> Work request
Work out how many lines in the data hold the string "News". Reply with only that number.

Pixel coordinate grounding data
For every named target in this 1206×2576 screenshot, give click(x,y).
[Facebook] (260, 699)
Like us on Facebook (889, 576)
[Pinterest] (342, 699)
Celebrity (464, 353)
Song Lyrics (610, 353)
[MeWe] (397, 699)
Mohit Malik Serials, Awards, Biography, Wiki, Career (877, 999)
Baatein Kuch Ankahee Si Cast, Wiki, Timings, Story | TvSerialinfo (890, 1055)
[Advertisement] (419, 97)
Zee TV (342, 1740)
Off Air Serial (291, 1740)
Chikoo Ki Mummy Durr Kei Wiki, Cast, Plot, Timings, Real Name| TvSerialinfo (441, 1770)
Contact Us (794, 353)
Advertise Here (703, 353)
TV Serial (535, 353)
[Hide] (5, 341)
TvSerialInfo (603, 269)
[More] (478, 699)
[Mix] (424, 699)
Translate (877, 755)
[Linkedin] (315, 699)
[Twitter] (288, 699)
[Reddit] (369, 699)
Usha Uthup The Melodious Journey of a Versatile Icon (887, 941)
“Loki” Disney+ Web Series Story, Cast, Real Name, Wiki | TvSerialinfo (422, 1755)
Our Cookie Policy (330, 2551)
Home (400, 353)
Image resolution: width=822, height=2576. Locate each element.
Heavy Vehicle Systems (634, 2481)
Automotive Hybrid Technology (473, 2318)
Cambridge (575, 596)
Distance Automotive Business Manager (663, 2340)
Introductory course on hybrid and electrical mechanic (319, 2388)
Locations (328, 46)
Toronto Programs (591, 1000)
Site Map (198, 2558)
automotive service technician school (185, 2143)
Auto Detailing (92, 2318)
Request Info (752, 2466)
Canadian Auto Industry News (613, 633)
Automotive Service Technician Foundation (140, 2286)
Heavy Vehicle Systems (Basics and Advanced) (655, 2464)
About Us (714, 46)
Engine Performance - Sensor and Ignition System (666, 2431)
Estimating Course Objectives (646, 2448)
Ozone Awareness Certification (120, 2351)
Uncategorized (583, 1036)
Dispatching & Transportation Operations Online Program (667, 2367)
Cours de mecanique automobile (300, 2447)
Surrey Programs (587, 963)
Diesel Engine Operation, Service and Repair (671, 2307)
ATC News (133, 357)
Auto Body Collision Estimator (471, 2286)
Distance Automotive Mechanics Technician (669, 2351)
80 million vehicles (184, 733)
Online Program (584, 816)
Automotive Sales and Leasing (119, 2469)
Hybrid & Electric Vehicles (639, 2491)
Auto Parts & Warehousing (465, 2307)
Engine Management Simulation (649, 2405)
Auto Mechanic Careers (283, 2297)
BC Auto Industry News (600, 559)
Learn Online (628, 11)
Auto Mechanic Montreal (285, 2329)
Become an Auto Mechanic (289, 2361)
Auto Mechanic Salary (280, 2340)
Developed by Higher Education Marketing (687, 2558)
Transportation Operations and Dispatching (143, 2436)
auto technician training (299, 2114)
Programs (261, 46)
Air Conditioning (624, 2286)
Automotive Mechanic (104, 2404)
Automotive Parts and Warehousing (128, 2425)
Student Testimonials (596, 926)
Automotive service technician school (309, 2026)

> Task result
3